Angie Landaburu, modelo e influencer, ha compartido su experiencia sobre la alta autoexigencia que vivió desde su infancia. En una reciente entrevista, recordó cómo en su hogar siempre se valoraba la excelencia, con la idea de que un ocho no era suficiente. "Era la mejor en todo, y aunque no era una presión directa de mis padres, había una expectativa implícita de sobresalir en cada área de mi vida", comentó.
A los 20 años, Angie se casó con su novio de la adolescencia, en un entorno familiar que priorizaba las tradiciones y los proyectos compartidos. Juntos, decidieron mudarse al exterior, primero a Estados Unidos y luego a otros destinos, mientras ella desarrollaba su carrera en el sector del lujo. Sin embargo, la llegada de la pandemia y la distancia de su familia la llevaron a reflexionar sobre lo que realmente era importante para ella.
Su regreso a Argentina marcó un nuevo comienzo. En una cena con su mejor amigo, conoció a Augusto Marini, su actual pareja. "Fue una conexión instantánea, me cautivó su inteligencia y valores", recordó.

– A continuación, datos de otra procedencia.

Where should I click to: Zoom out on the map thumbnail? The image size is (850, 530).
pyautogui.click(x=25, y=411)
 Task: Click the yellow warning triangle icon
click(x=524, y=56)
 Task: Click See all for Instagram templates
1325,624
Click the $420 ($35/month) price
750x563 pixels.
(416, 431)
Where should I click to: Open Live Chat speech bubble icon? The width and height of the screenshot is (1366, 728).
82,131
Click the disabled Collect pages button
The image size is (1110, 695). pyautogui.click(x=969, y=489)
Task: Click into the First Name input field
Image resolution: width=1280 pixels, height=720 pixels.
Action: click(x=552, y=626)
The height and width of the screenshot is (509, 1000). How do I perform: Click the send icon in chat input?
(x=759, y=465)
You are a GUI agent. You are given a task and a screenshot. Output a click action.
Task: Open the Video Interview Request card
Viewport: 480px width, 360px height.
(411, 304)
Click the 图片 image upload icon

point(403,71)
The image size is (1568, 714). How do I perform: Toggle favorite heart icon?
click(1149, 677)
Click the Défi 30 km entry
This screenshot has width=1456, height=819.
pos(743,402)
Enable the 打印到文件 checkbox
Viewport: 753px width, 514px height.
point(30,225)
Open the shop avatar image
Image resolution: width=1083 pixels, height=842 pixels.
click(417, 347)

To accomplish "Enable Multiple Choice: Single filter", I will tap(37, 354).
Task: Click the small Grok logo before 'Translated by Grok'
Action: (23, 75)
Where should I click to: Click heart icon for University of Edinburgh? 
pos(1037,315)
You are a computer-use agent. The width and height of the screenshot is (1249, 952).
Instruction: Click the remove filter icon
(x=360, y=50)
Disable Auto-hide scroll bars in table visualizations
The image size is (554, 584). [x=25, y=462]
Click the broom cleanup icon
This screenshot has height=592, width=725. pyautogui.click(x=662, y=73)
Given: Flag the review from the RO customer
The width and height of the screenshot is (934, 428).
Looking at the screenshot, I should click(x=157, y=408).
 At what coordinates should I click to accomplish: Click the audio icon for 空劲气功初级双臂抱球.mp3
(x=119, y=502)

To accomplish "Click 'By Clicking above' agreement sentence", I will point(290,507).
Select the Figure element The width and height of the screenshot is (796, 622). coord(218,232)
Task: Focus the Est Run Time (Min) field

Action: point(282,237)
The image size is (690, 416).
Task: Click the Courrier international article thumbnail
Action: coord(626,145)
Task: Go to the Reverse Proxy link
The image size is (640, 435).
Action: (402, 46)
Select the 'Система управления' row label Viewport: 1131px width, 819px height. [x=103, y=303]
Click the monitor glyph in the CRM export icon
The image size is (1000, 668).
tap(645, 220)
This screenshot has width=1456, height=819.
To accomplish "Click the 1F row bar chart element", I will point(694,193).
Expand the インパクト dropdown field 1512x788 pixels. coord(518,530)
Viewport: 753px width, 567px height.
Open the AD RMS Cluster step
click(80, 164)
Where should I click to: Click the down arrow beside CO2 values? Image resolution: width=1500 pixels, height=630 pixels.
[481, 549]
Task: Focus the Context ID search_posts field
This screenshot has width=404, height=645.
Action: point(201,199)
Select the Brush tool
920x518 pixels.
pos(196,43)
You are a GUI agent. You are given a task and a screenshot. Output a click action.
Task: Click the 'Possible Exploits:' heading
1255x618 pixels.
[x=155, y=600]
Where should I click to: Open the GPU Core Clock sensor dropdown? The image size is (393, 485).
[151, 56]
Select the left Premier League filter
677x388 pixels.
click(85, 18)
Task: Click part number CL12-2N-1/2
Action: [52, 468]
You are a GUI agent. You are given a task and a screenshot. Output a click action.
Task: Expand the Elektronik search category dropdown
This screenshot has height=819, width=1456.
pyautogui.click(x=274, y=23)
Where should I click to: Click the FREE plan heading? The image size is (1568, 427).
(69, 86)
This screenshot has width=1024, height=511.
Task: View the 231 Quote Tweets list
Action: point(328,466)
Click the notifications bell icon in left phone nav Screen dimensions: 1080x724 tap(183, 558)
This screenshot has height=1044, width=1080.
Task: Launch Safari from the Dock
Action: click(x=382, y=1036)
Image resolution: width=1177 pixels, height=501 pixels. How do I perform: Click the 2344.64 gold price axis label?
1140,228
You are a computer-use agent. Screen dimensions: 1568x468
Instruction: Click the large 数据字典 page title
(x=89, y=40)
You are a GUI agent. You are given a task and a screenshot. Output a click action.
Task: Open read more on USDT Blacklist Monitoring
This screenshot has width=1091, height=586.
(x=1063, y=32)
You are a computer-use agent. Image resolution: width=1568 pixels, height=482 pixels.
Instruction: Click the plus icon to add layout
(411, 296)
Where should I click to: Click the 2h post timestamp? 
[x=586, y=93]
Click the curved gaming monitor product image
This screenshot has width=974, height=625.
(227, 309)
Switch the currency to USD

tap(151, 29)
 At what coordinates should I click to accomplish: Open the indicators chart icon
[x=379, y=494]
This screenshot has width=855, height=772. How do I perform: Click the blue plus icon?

A lo largo de su relación, Angie ha aprendido a valorar el tiempo y los vínculos significativos, destacando la importancia de elegir a las personas con las que se comparte la vida. La maternidad, con el nacimiento de su hijo Alessandro, ha sido un punto de inflexión, redefiniendo su forma de amar y de entender la familia, llevándola a replantear sus prioridades de manera profunda.